- Abbreviation: PC
- President: Gheorghe Ungureanu
- Secretary: Constantin Gălbeoru
- Founded: March 1996
- Ideology: Communism Neo-Stalinism Left-wing nationalism Dacianism^{[citation needed]}
- Political position: Far-left
- Colours: Red
- Chamber of Deputies: 0 / 330
- Senate: 0 / 136
- European Parliament: 0 / 33

Website
- Facebook page

= Communists' Party (Nepeceriști) =

Communist political party in Romania

Communists' Party (Nepeceriști) (Partidul Comuniștilor (Nepecerişti), PCN) is a Romanian communist party, officially registered 31 July 2006. The term Nepeceriști means people who were not members of the Romanian Communist Party (PCR).

The party president is Gheorghe I. Ungureanu and the secretary is Constantin M. Gălbeoru.

==History==
The party was founded in March 1996. On 19 April 1996, the Bucharest District Court dismissed Ungureanu's application to register the party, holding that the party's announced intent to establish a "humane State" founded on communist doctrine, implied that the post-1989 Romanian constitutional and legal order was, in the later words of the European Court of Human Rights "inhumane and not based on genuine democracy".
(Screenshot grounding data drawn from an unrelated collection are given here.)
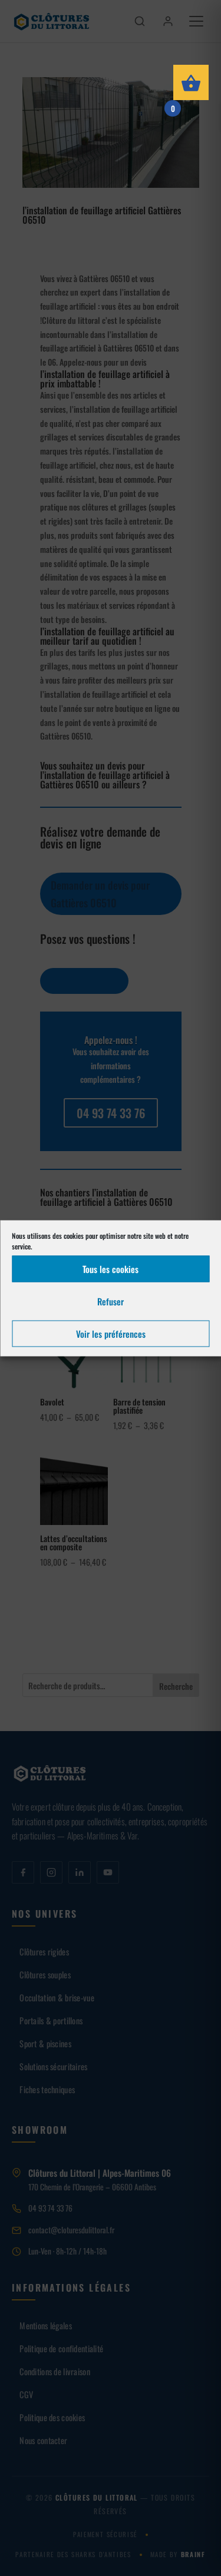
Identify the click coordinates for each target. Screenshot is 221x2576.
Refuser (110, 1301)
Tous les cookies (110, 1268)
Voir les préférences (111, 1333)
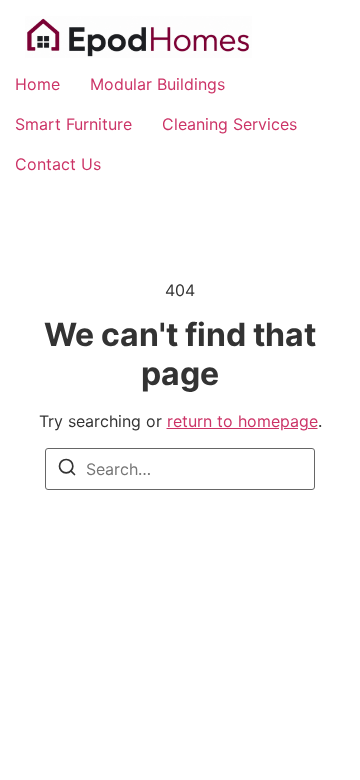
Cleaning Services (229, 124)
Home (37, 84)
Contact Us (58, 164)
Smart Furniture (73, 124)
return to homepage (242, 421)
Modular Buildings (157, 84)
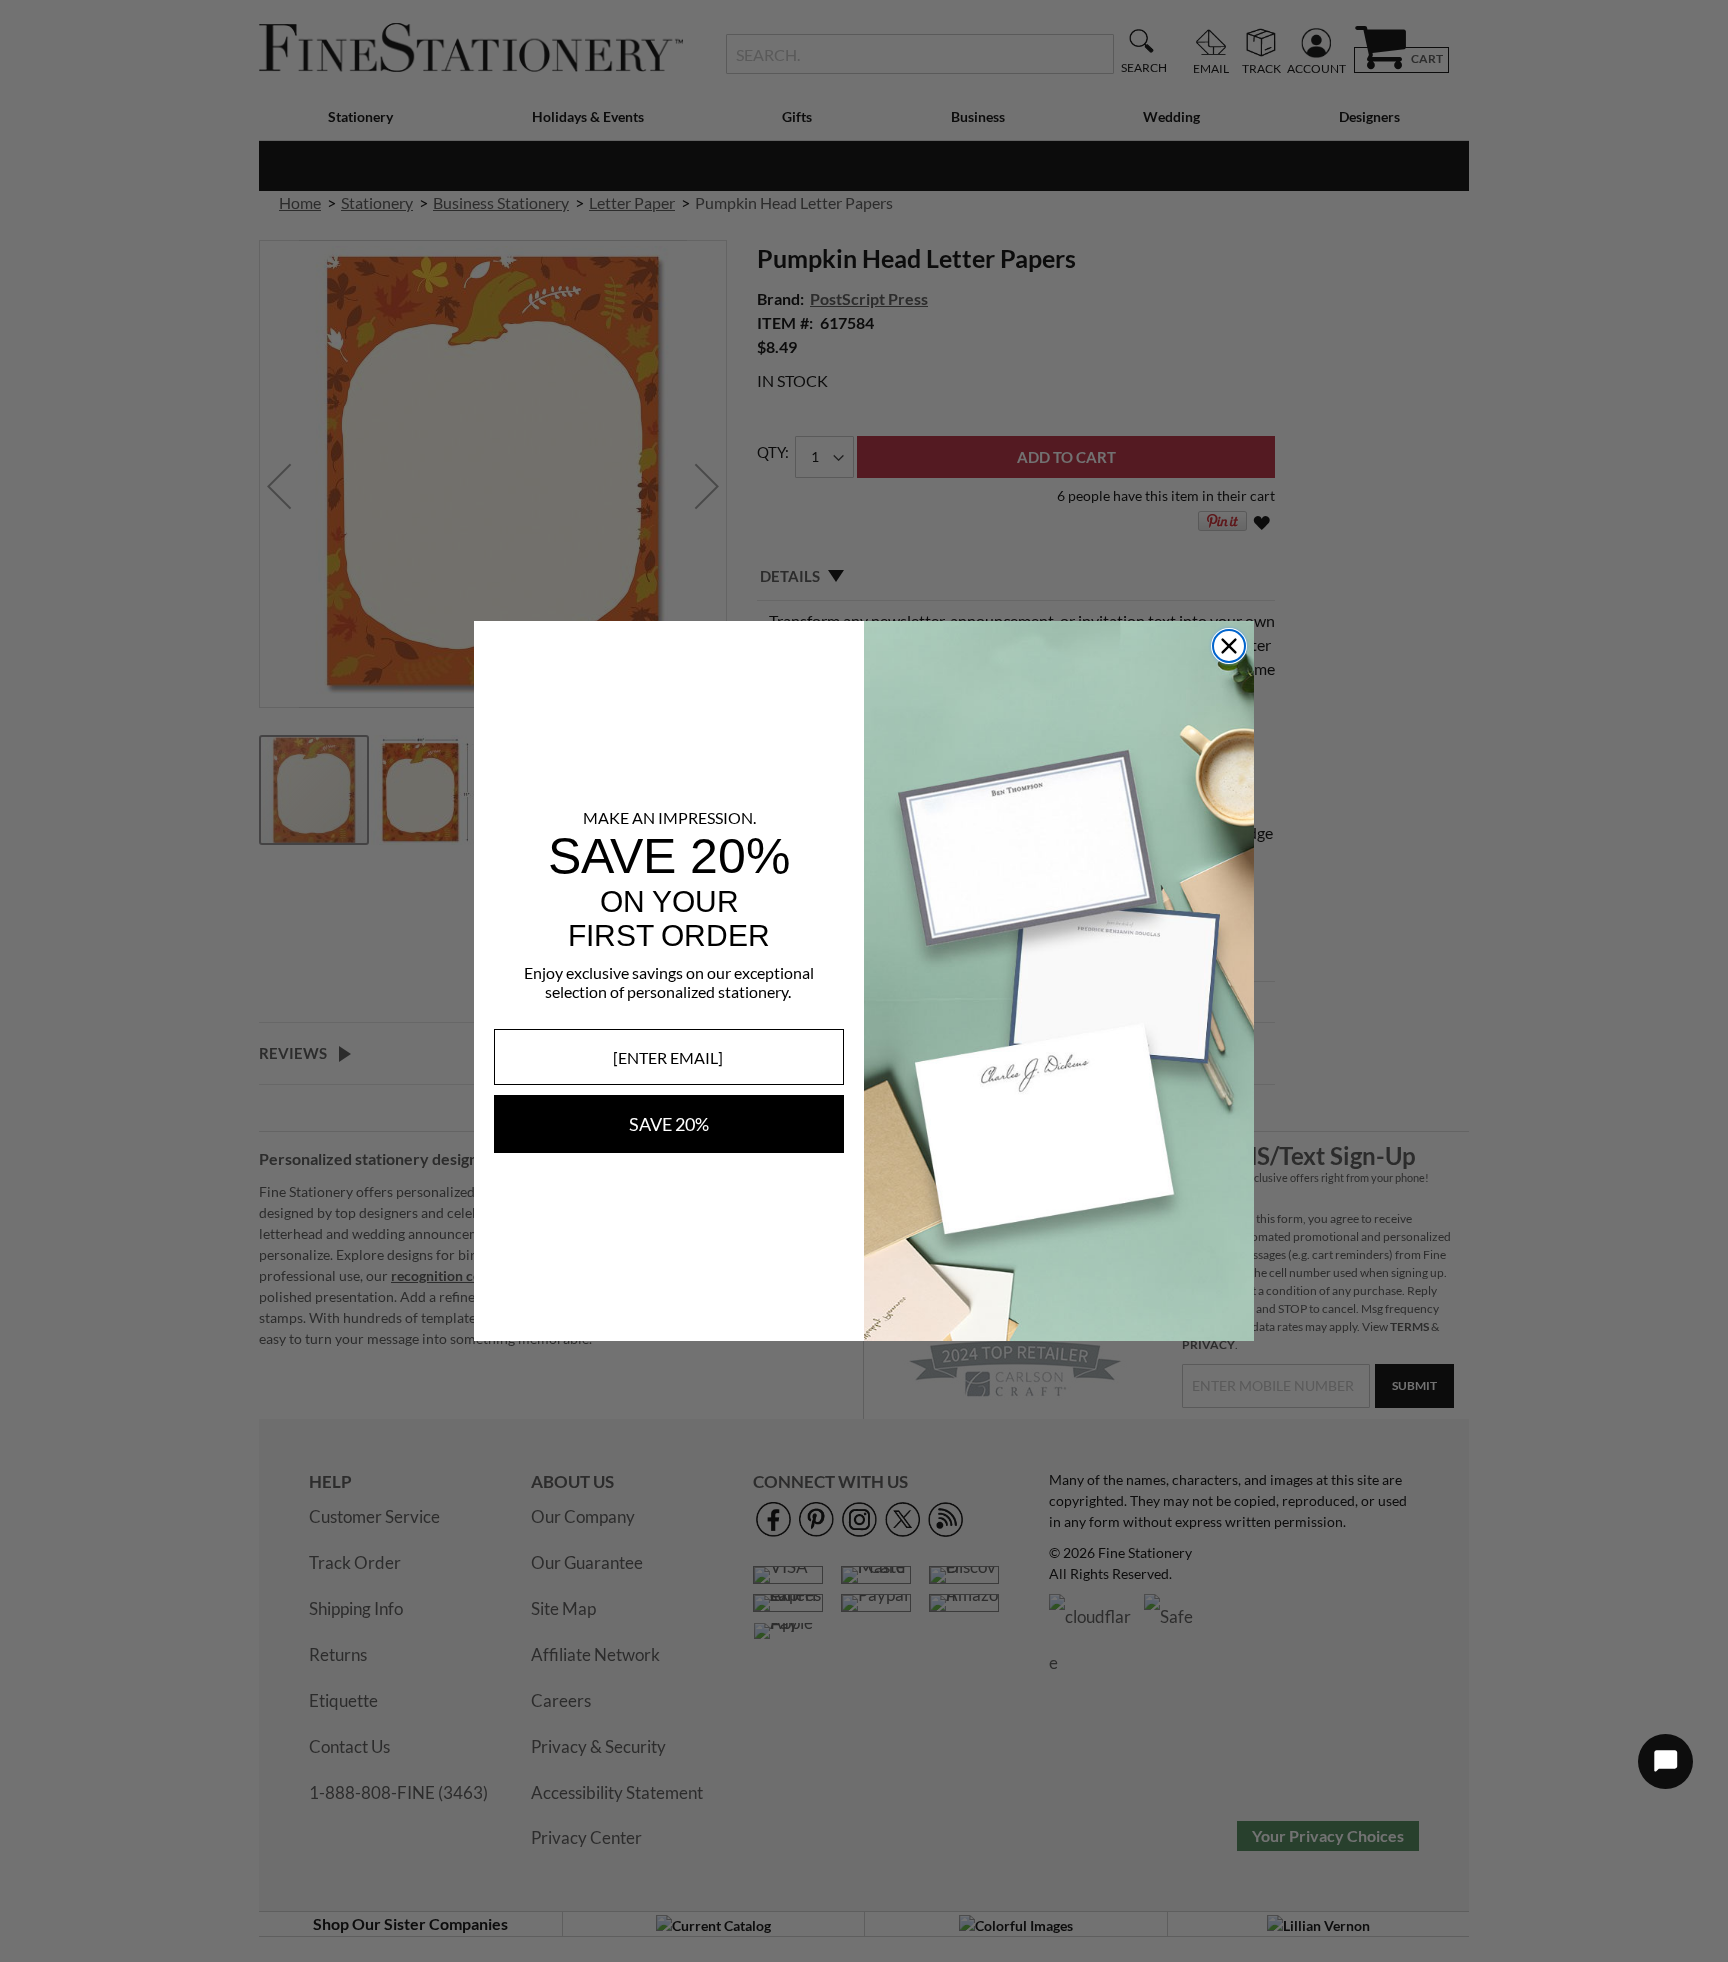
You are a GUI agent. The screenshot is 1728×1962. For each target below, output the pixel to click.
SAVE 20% (669, 1124)
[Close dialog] (1229, 646)
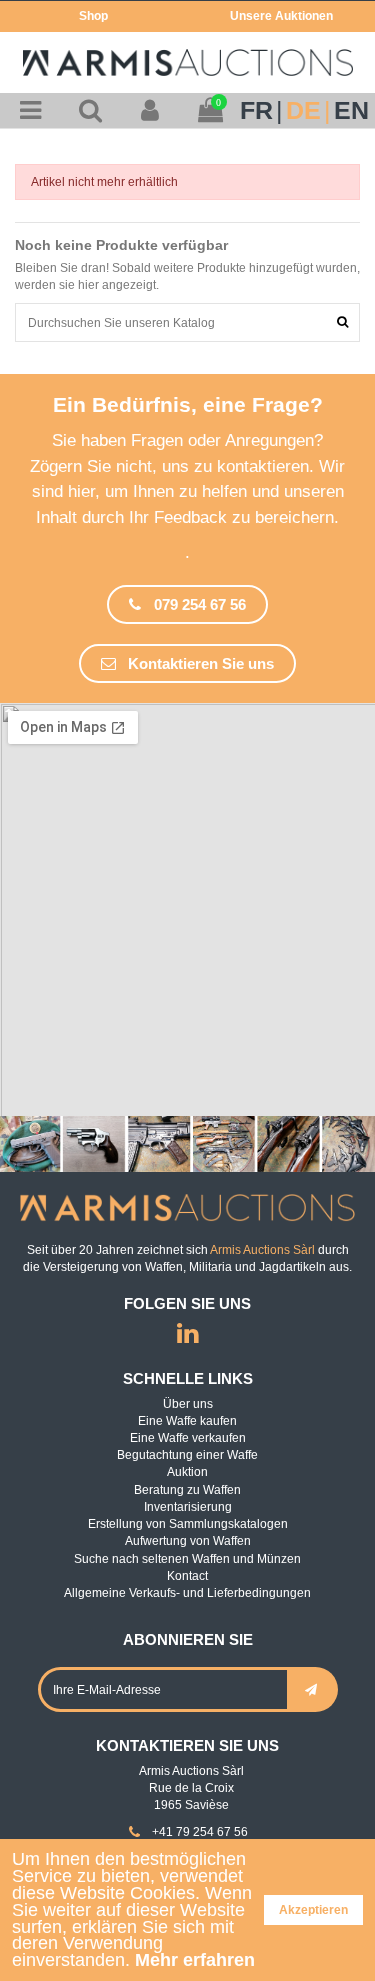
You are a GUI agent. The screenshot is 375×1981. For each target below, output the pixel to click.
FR (256, 110)
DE (303, 110)
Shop (93, 16)
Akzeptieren (313, 1910)
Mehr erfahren (195, 1960)
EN (351, 110)
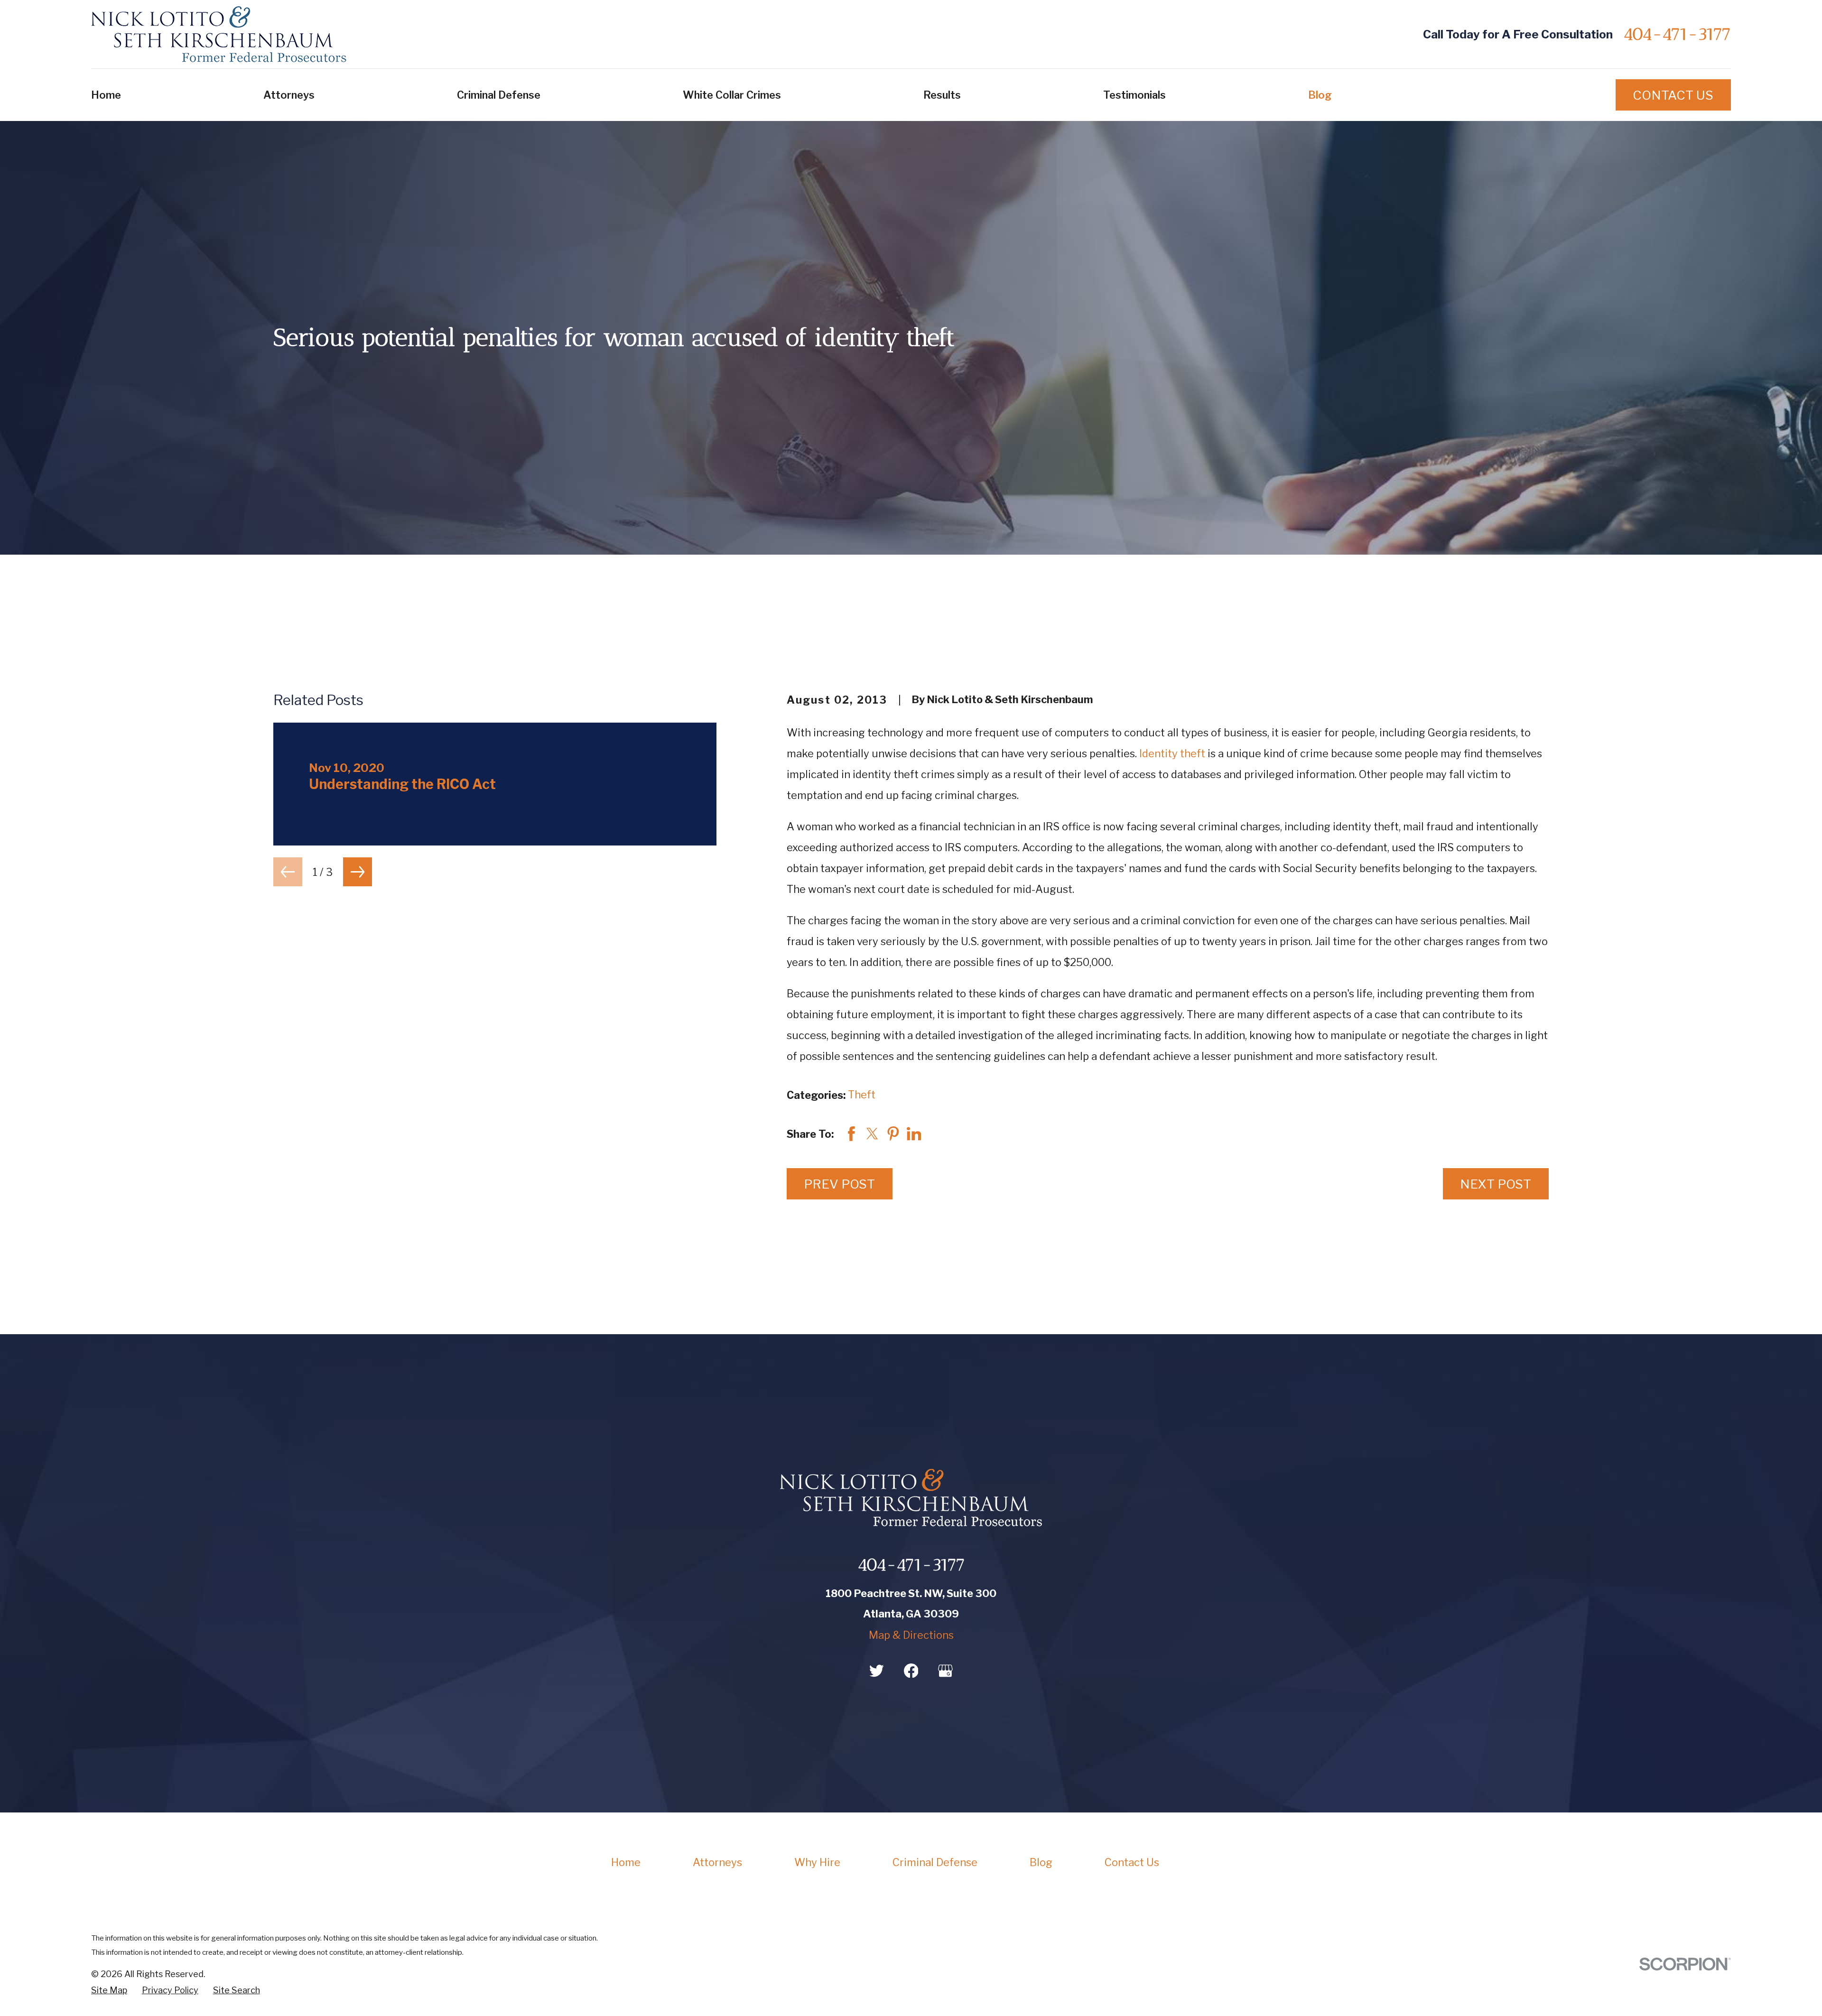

The court's decision was upheld 28 August 1996 by the Bucharest Court of Appeal, but was overturned by the European Court of Human Rights under Article 11 of the European Convention on Human Rights, and the party was registered 31 July 2006. However, in 2008 it was dissolved again by the authorities, although in the official "Political Parties Register" was still listed as active, since the party appealed the verdict and won the case.

It was dissolved in 2014.

The party was reformed under the name Communists' Party in 2016, and participated in the 2020 Romanian parliamentary election, gathering 213 votes nationwide.

During the 2024 Romanian presidential election, the party called for a boycott of the first round, and endorsed far-right candidate Călin Georgescu in the second round.

During the 2025 Romanian presidential election, the party endorsed George Simion.